> Your goal
Every entry, from first to last, is to be retyped without any alteration.

> The records
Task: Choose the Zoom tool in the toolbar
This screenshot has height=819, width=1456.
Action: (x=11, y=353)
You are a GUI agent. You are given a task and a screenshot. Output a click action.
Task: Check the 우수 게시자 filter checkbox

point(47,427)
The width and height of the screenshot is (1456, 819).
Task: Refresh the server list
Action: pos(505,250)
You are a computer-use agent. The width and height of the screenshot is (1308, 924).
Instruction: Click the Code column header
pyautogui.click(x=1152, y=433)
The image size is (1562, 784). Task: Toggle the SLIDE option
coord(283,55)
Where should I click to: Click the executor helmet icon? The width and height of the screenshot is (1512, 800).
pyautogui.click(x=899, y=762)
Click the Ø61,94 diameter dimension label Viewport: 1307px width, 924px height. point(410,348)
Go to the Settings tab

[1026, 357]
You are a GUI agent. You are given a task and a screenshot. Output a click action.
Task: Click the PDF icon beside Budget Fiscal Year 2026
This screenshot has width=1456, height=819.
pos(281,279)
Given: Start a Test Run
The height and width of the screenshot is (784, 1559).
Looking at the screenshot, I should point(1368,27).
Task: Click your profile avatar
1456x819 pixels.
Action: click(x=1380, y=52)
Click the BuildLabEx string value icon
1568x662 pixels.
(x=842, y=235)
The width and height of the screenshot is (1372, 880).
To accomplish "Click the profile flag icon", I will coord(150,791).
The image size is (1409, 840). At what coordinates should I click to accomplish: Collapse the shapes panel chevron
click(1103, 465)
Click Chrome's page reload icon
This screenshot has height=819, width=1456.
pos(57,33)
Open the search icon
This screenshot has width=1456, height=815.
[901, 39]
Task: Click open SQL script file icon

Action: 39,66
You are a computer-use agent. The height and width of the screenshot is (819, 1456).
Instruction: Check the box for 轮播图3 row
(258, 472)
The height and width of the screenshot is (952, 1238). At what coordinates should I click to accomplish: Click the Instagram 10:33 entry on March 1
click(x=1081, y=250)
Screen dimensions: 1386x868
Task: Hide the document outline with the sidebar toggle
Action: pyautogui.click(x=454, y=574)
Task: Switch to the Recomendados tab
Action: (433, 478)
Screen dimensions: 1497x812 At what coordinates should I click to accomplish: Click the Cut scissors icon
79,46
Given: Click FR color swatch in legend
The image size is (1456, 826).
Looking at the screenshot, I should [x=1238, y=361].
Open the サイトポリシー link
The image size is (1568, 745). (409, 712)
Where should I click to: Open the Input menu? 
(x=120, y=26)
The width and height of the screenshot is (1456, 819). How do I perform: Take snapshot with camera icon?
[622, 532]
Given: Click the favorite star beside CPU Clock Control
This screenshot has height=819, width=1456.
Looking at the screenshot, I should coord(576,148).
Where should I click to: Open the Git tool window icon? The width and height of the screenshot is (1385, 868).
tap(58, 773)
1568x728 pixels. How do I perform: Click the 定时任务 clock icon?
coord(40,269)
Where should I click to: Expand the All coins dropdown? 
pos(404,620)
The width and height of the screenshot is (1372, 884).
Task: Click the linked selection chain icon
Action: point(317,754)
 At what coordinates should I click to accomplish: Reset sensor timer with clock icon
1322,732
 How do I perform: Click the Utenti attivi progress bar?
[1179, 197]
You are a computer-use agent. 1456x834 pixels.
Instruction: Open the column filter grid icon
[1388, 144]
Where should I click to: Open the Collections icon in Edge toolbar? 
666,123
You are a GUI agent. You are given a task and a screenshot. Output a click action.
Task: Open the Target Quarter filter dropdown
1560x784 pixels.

> Solution to the problem
Task: Choose the Zoom tool in the toolbar
This screenshot has height=819, width=1456.
Action: (x=11, y=353)
You are a GUI agent. You are given a task and a screenshot. Output a click action.
Task: Check the 우수 게시자 filter checkbox

point(47,427)
The width and height of the screenshot is (1456, 819).
Task: Refresh the server list
Action: pos(505,250)
You are a computer-use agent. The width and height of the screenshot is (1308, 924).
Instruction: Click the Code column header
pyautogui.click(x=1152, y=433)
The image size is (1562, 784). Task: Toggle the SLIDE option
coord(283,55)
Where should I click to: Click the executor helmet icon? The width and height of the screenshot is (1512, 800).
pyautogui.click(x=899, y=762)
Click the Ø61,94 diameter dimension label Viewport: 1307px width, 924px height. point(410,348)
Go to the Settings tab

[1026, 357]
You are a GUI agent. You are given a task and a screenshot. Output a click action.
Task: Click the PDF icon beside Budget Fiscal Year 2026
This screenshot has width=1456, height=819.
pos(281,279)
Given: Start a Test Run
The height and width of the screenshot is (784, 1559).
Looking at the screenshot, I should point(1368,27).
Task: Click your profile avatar
1456x819 pixels.
Action: click(x=1380, y=52)
Click the BuildLabEx string value icon
1568x662 pixels.
(x=842, y=235)
The width and height of the screenshot is (1372, 880).
To accomplish "Click the profile flag icon", I will coord(150,791).
The image size is (1409, 840). At what coordinates should I click to accomplish: Collapse the shapes panel chevron
click(1103, 465)
Click Chrome's page reload icon
This screenshot has height=819, width=1456.
pos(57,33)
Open the search icon
This screenshot has width=1456, height=815.
[901, 39]
Task: Click open SQL script file icon

Action: 39,66
You are a computer-use agent. The height and width of the screenshot is (819, 1456).
Instruction: Check the box for 轮播图3 row
(258, 472)
The height and width of the screenshot is (952, 1238). At what coordinates should I click to accomplish: Click the Instagram 10:33 entry on March 1
click(x=1081, y=250)
Screen dimensions: 1386x868
Task: Hide the document outline with the sidebar toggle
Action: pyautogui.click(x=454, y=574)
Task: Switch to the Recomendados tab
Action: (433, 478)
Screen dimensions: 1497x812 At what coordinates should I click to accomplish: Click the Cut scissors icon
79,46
Given: Click FR color swatch in legend
The image size is (1456, 826).
Looking at the screenshot, I should [x=1238, y=361].
Open the サイトポリシー link
The image size is (1568, 745). (409, 712)
Where should I click to: Open the Input menu? 
(x=120, y=26)
The width and height of the screenshot is (1456, 819). How do I perform: Take snapshot with camera icon?
[622, 532]
Given: Click the favorite star beside CPU Clock Control
This screenshot has height=819, width=1456.
Looking at the screenshot, I should coord(576,148).
Where should I click to: Open the Git tool window icon? The width and height of the screenshot is (1385, 868).
tap(58, 773)
1568x728 pixels. How do I perform: Click the 定时任务 clock icon?
coord(40,269)
Where should I click to: Expand the All coins dropdown? 
pos(404,620)
The width and height of the screenshot is (1372, 884).
Task: Click the linked selection chain icon
Action: point(317,754)
 At what coordinates should I click to accomplish: Reset sensor timer with clock icon
1322,732
 How do I perform: Click the Utenti attivi progress bar?
[1179, 197]
You are a computer-use agent. 1456x834 pixels.
Instruction: Open the column filter grid icon
[1388, 144]
Where should I click to: Open the Collections icon in Edge toolbar? 
666,123
You are a GUI agent. You are given a task and a screenshot. Output a click action.
Task: Open the Target Quarter filter dropdown
1560x784 pixels.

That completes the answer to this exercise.